- TASK STATEMENT -
The records that follow must be repeated exactly, minus the images.

- Collected data -
>>

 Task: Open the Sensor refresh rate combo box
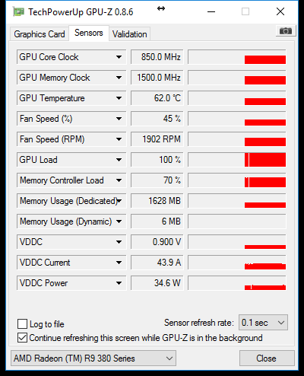click(x=263, y=323)
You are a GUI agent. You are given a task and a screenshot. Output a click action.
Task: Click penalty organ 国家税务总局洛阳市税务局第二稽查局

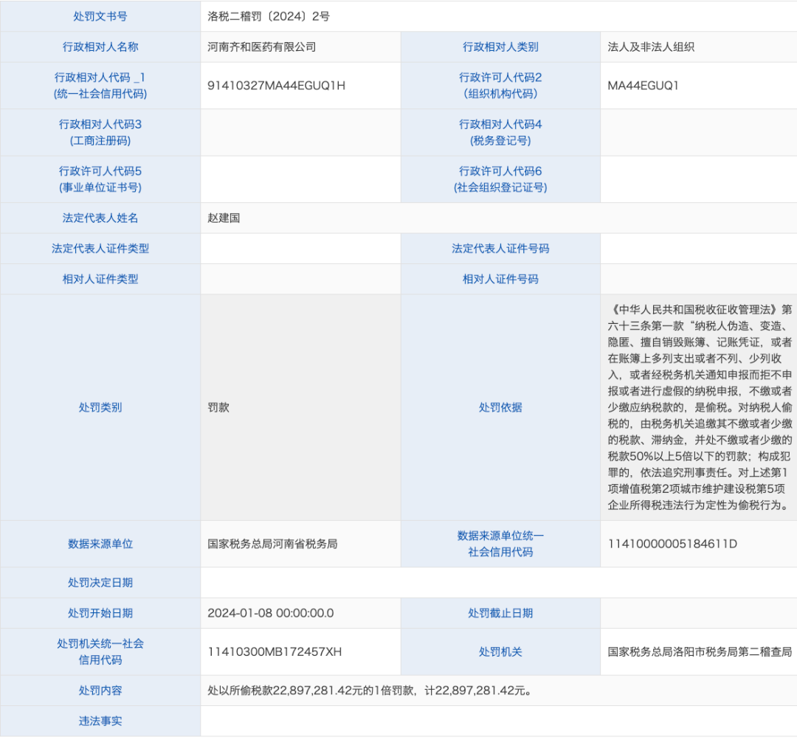point(697,651)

<<

- YOUR SOLUTION -
 Task: Open the Sensor refresh rate combo box
click(x=263, y=323)
You are a GUI agent. You are given a task and a screenshot. Output a click action.
Task: Click penalty organ 国家税务总局洛阳市税务局第二稽查局

point(697,651)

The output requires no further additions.